# [The problem]
Retyping the data exactly is the task. Include every line.

# [Records for the task]

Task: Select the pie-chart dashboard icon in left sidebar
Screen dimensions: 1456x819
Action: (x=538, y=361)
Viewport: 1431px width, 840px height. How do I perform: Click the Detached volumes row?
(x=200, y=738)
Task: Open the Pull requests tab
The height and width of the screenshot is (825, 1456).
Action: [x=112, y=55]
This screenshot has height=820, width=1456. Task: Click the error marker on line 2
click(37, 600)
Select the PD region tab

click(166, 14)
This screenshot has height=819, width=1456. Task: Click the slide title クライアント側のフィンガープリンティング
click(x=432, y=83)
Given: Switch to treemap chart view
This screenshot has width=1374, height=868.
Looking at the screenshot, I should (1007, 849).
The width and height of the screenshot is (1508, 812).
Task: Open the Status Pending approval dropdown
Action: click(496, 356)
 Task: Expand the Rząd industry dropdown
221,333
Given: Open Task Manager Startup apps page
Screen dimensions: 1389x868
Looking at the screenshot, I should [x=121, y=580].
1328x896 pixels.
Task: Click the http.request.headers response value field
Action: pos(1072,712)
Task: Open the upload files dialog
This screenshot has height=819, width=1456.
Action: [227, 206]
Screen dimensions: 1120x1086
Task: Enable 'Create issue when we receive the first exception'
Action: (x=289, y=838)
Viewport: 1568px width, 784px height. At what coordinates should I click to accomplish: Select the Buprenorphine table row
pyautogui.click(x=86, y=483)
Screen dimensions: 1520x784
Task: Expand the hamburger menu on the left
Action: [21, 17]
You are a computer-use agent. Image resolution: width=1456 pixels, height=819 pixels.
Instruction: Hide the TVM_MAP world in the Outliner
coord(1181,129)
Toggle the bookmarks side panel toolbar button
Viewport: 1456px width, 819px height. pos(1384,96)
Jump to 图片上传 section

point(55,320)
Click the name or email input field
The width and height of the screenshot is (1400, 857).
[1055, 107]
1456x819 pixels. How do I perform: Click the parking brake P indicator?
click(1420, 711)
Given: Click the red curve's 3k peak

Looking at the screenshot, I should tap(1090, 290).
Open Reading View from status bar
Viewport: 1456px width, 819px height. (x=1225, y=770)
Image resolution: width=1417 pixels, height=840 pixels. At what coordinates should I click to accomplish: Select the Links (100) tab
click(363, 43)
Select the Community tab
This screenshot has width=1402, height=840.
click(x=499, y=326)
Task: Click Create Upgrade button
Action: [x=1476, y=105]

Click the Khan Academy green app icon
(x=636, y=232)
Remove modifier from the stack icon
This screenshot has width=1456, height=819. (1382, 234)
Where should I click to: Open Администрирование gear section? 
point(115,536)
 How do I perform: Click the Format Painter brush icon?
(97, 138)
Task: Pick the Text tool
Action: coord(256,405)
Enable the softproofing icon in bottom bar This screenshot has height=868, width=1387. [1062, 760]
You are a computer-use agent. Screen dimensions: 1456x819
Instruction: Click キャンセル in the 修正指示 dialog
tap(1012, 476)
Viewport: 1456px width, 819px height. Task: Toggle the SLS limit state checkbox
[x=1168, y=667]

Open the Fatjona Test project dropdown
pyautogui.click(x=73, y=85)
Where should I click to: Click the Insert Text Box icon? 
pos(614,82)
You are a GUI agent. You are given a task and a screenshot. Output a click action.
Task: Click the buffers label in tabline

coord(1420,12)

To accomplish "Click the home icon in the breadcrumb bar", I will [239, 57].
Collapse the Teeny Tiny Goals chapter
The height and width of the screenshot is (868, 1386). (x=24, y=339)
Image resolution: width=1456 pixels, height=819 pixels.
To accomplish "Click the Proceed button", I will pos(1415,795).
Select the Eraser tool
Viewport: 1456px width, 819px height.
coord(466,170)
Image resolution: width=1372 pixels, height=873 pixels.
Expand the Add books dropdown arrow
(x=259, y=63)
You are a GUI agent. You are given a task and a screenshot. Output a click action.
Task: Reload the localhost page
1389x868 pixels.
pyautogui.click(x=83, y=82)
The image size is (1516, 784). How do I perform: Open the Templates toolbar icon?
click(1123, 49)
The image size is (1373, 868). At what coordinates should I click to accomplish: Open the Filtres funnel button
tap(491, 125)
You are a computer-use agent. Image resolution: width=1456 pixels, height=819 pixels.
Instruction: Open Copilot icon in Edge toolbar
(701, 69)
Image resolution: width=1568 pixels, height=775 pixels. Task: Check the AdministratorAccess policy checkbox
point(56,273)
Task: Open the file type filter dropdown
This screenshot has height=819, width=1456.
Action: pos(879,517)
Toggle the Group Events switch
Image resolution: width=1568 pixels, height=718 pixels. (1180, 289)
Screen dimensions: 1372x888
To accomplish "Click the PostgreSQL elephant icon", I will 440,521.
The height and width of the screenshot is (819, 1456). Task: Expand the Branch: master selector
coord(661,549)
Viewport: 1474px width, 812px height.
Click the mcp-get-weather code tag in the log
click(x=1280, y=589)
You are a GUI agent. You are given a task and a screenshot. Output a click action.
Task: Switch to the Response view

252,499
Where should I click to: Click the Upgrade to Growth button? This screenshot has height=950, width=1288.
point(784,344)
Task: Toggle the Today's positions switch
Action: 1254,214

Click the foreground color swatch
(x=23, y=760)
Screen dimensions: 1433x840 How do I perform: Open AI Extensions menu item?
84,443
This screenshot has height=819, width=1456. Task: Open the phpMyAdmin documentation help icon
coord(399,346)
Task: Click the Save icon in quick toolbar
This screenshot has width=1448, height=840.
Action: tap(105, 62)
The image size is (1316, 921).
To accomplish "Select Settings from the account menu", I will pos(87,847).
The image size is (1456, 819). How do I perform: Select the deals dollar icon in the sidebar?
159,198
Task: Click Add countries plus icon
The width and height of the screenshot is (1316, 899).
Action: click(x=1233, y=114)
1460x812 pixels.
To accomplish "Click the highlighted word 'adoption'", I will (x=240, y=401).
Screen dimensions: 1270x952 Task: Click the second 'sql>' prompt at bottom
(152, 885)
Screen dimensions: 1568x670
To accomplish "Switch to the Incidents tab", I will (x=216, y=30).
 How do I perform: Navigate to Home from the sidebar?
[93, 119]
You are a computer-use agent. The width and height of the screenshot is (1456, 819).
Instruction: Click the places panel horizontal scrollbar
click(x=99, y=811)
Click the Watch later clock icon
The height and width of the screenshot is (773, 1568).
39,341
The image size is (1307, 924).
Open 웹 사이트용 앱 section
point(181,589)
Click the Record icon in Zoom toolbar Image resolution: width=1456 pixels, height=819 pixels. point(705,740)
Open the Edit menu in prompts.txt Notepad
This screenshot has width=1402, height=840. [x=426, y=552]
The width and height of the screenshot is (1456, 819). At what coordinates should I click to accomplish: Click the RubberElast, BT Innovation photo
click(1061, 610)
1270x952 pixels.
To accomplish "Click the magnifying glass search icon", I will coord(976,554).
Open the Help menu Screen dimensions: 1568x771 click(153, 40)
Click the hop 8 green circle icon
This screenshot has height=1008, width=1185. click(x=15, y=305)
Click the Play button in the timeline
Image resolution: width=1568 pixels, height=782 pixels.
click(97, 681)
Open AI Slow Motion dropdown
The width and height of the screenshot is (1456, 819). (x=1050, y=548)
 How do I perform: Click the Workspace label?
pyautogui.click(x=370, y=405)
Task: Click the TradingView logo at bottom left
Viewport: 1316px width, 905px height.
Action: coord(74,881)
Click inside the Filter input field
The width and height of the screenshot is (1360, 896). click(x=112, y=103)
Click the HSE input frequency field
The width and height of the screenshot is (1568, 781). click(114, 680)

# [Reply]
Task: Select the pie-chart dashboard icon in left sidebar
Screen dimensions: 1456x819
Action: (x=538, y=361)
Viewport: 1431px width, 840px height. How do I perform: Click the Detached volumes row?
(x=200, y=738)
Task: Open the Pull requests tab
The height and width of the screenshot is (825, 1456).
Action: [x=112, y=55]
This screenshot has height=820, width=1456. Task: Click the error marker on line 2
click(37, 600)
Select the PD region tab

click(166, 14)
This screenshot has height=819, width=1456. Task: Click the slide title クライアント側のフィンガープリンティング
click(x=432, y=83)
Given: Switch to treemap chart view
This screenshot has width=1374, height=868.
Looking at the screenshot, I should (1007, 849).
The width and height of the screenshot is (1508, 812).
Task: Open the Status Pending approval dropdown
Action: click(496, 356)
 Task: Expand the Rząd industry dropdown
221,333
Given: Open Task Manager Startup apps page
Screen dimensions: 1389x868
Looking at the screenshot, I should [x=121, y=580].
1328x896 pixels.
Task: Click the http.request.headers response value field
Action: pos(1072,712)
Task: Open the upload files dialog
This screenshot has height=819, width=1456.
Action: [227, 206]
Screen dimensions: 1120x1086
Task: Enable 'Create issue when we receive the first exception'
Action: (x=289, y=838)
Viewport: 1568px width, 784px height. At what coordinates should I click to accomplish: Select the Buprenorphine table row
pyautogui.click(x=86, y=483)
Screen dimensions: 1520x784
Task: Expand the hamburger menu on the left
Action: [21, 17]
You are a computer-use agent. Image resolution: width=1456 pixels, height=819 pixels.
Instruction: Hide the TVM_MAP world in the Outliner
coord(1181,129)
Toggle the bookmarks side panel toolbar button
Viewport: 1456px width, 819px height. pos(1384,96)
Jump to 图片上传 section

point(55,320)
Click the name or email input field
The width and height of the screenshot is (1400, 857).
[1055, 107]
1456x819 pixels. How do I perform: Click the parking brake P indicator?
click(1420, 711)
Given: Click the red curve's 3k peak

Looking at the screenshot, I should tap(1090, 290).
Open Reading View from status bar
Viewport: 1456px width, 819px height. (x=1225, y=770)
Image resolution: width=1417 pixels, height=840 pixels. At what coordinates should I click to accomplish: Select the Links (100) tab
click(363, 43)
Select the Community tab
This screenshot has width=1402, height=840.
click(x=499, y=326)
Task: Click Create Upgrade button
Action: [x=1476, y=105]

Click the Khan Academy green app icon
(x=636, y=232)
Remove modifier from the stack icon
This screenshot has width=1456, height=819. (1382, 234)
Where should I click to: Open Администрирование gear section? 
point(115,536)
 How do I perform: Click the Format Painter brush icon?
(97, 138)
Task: Pick the Text tool
Action: coord(256,405)
Enable the softproofing icon in bottom bar This screenshot has height=868, width=1387. [1062, 760]
You are a computer-use agent. Screen dimensions: 1456x819
Instruction: Click キャンセル in the 修正指示 dialog
tap(1012, 476)
Viewport: 1456px width, 819px height. Task: Toggle the SLS limit state checkbox
[x=1168, y=667]

Open the Fatjona Test project dropdown
pyautogui.click(x=73, y=85)
Where should I click to: Click the Insert Text Box icon? 
pos(614,82)
You are a GUI agent. You are given a task and a screenshot. Output a click action.
Task: Click the buffers label in tabline

coord(1420,12)

To accomplish "Click the home icon in the breadcrumb bar", I will [239, 57].
Collapse the Teeny Tiny Goals chapter
The height and width of the screenshot is (868, 1386). (x=24, y=339)
Image resolution: width=1456 pixels, height=819 pixels.
To accomplish "Click the Proceed button", I will pos(1415,795).
Select the Eraser tool
Viewport: 1456px width, 819px height.
coord(466,170)
Image resolution: width=1372 pixels, height=873 pixels.
Expand the Add books dropdown arrow
(x=259, y=63)
You are a GUI agent. You are given a task and a screenshot. Output a click action.
Task: Reload the localhost page
1389x868 pixels.
pyautogui.click(x=83, y=82)
The image size is (1516, 784). How do I perform: Open the Templates toolbar icon?
click(1123, 49)
The image size is (1373, 868). At what coordinates should I click to accomplish: Open the Filtres funnel button
tap(491, 125)
You are a computer-use agent. Image resolution: width=1456 pixels, height=819 pixels.
Instruction: Open Copilot icon in Edge toolbar
(701, 69)
Image resolution: width=1568 pixels, height=775 pixels. Task: Check the AdministratorAccess policy checkbox
point(56,273)
Task: Open the file type filter dropdown
This screenshot has height=819, width=1456.
Action: pos(879,517)
Toggle the Group Events switch
Image resolution: width=1568 pixels, height=718 pixels. (1180, 289)
Screen dimensions: 1372x888
To accomplish "Click the PostgreSQL elephant icon", I will 440,521.
The height and width of the screenshot is (819, 1456). Task: Expand the Branch: master selector
coord(661,549)
Viewport: 1474px width, 812px height.
Click the mcp-get-weather code tag in the log
click(x=1280, y=589)
You are a GUI agent. You are given a task and a screenshot. Output a click action.
Task: Switch to the Response view

252,499
Where should I click to: Click the Upgrade to Growth button? This screenshot has height=950, width=1288.
point(784,344)
Task: Toggle the Today's positions switch
Action: 1254,214

Click the foreground color swatch
(x=23, y=760)
Screen dimensions: 1433x840 How do I perform: Open AI Extensions menu item?
84,443
This screenshot has height=819, width=1456. Task: Open the phpMyAdmin documentation help icon
coord(399,346)
Task: Click the Save icon in quick toolbar
This screenshot has width=1448, height=840.
Action: tap(105, 62)
The image size is (1316, 921).
To accomplish "Select Settings from the account menu", I will pos(87,847).
The image size is (1456, 819). How do I perform: Select the deals dollar icon in the sidebar?
159,198
Task: Click Add countries plus icon
The width and height of the screenshot is (1316, 899).
Action: click(x=1233, y=114)
1460x812 pixels.
To accomplish "Click the highlighted word 'adoption'", I will (x=240, y=401).
Screen dimensions: 1270x952 Task: Click the second 'sql>' prompt at bottom
(152, 885)
Screen dimensions: 1568x670
To accomplish "Switch to the Incidents tab", I will (x=216, y=30).
 How do I perform: Navigate to Home from the sidebar?
[93, 119]
You are a computer-use agent. The width and height of the screenshot is (1456, 819).
Instruction: Click the places panel horizontal scrollbar
click(x=99, y=811)
Click the Watch later clock icon
The height and width of the screenshot is (773, 1568).
39,341
The image size is (1307, 924).
Open 웹 사이트용 앱 section
point(181,589)
Click the Record icon in Zoom toolbar Image resolution: width=1456 pixels, height=819 pixels. point(705,740)
Open the Edit menu in prompts.txt Notepad
This screenshot has width=1402, height=840. [x=426, y=552]
The width and height of the screenshot is (1456, 819). At what coordinates should I click to accomplish: Click the RubberElast, BT Innovation photo
click(1061, 610)
1270x952 pixels.
To accomplish "Click the magnifying glass search icon", I will coord(976,554).
Open the Help menu Screen dimensions: 1568x771 click(153, 40)
Click the hop 8 green circle icon
This screenshot has height=1008, width=1185. click(x=15, y=305)
Click the Play button in the timeline
Image resolution: width=1568 pixels, height=782 pixels.
click(97, 681)
Open AI Slow Motion dropdown
The width and height of the screenshot is (1456, 819). (x=1050, y=548)
 How do I perform: Click the Workspace label?
pyautogui.click(x=370, y=405)
Task: Click the TradingView logo at bottom left
Viewport: 1316px width, 905px height.
Action: coord(74,881)
Click inside the Filter input field
The width and height of the screenshot is (1360, 896). click(x=112, y=103)
Click the HSE input frequency field
The width and height of the screenshot is (1568, 781). click(114, 680)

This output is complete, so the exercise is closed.